From: Kevin Burton Smith ( kvnsmith@thrillingdetective.com)
Date: 21 Feb 2006

Dave wrote:

> Well, Fast Lane's not a PI book - it's fits really under psychotic
> noir. The only PI work I ever wrote (until recently) was a short story
> done more as a joke.

GULP! Would that be the story you wrote for us? And here we took you seriously...

> About other traditional PI writers - of course, Ken Bruen's marvelous
> Jack Taylor series. And off the top of my head there's Michael
> Kortya's Lincoln Perry, Harry Hunsicker's Lee Hnery Oswald, Michael A.
> Black's Ron Shade series, Jim Winter's Keplar, Harry Shannon's Mick
> Callahan (although not strictly a PI), and I'm sure there are dozens
> of others..

You bet. Other up-and-comers and those just bubbling under the radar include Mike Siverling, Reed Coleman, Jack Bludis, Michael Kronenwetter, that John Swan guy, Mike Harrison, John Shannon, Rick Helms, Andrew Klavan and Charlie Huston, and short story writers like Dave White, Ray Banks, Mike MacLean and Stephen D. Rogers. These guys all take the genre seriously enough to keep going, and while popularity of any genre (or sub-genre) waxes and wanes, there seem to be plenty
(but never enough) readers to take them seriously as well. So rumours of the death of the private eye are a little premature, if you ask me.

As for the notion of the "trench-coated P.I." finally reaching the end of his rope, that's just ridiculous -- there haven't been any trench-coated P.I.s for close to forty years -- or at least not any that weren't intended as parody or homage. Oh, sure, every now and then some fedora fetishist pines for the good ol' days, but part of the charm of the genre has always been its sense of time and place -- Chandler's LA or Ross Macdonald's Southern California just as much as Spenser's Boston or Pelecanos' D.C.

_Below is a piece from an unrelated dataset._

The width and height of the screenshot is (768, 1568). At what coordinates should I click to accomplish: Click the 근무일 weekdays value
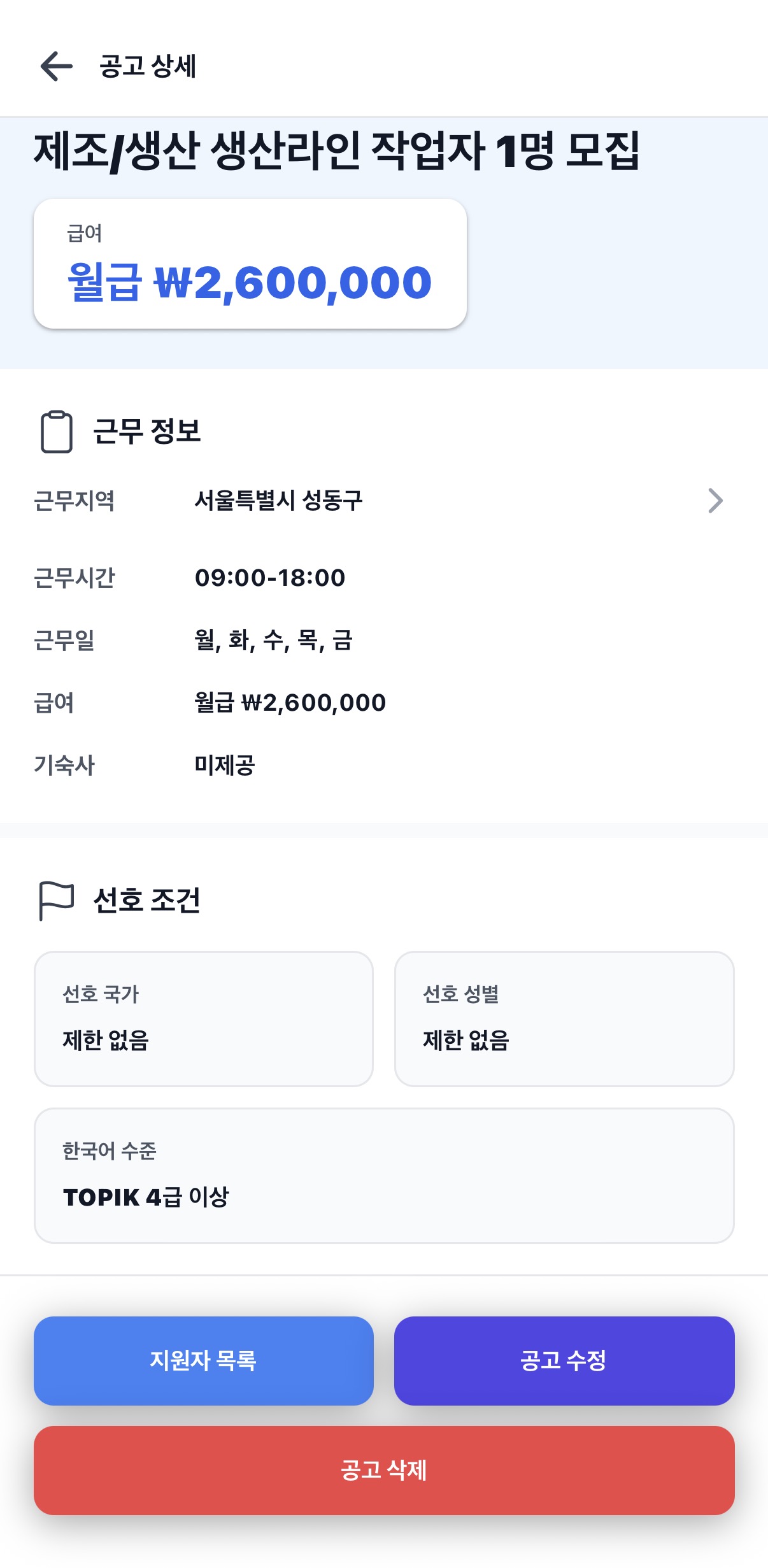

And anyway, the private eye mythos is surely about far more than merely what the detective's official occupation is listed as, as a quick glance at Shamus nominations over the last few years by the Private Eye Writers of America will quickly confirm -- or even my own site.

Not that my site is strictly limited to private eyes either, for that matter, but no matter what their "official" occupation, I consider folks like Travis McGee (salvage consultant), pre-license Matt Scudder
(just a guy who does favors for friends) and early Perry Mason
(criminal defense lawyer) to be private eyes in all but name. Hell, look at how many alleged cowboy heroes (frequently, secretly or not) wouldn't know a cow from a cumquat.

If many of today's eyes aren't "eyes" per se, that doesn't mean the template is falling into disuse. Whatever the occupational status, guys as diverse as Jack Reacher, Harry Bosch and Dave Robicheaux easily fall into the guidelines first set down by Chandler in "The Simple Art of Murder." And there are plenty of other occupations that can easily offer candidates to fit into that template: bounty hunters, repo men, freelance process servers, crime reporters, bodyguards, corporate troubleshooters, etc. -- and a few hundred loose cannon police officers who owe way more to Chandler -- or possibly Jim Thompson and Mickey Spillane -- than they ever did to Ed McBail or Jack Webb.

All men (and women) who go down those mean streets, blah blah blah, making trouble their business, not their hobby, driven not by the authority of law but with something a little more personal. And let's not forget that even if the P.I. mythos was originally an American invention, he's long since grown up and left to see the world, with successful, viable private eyes continuing to pop up everywhere around the globe.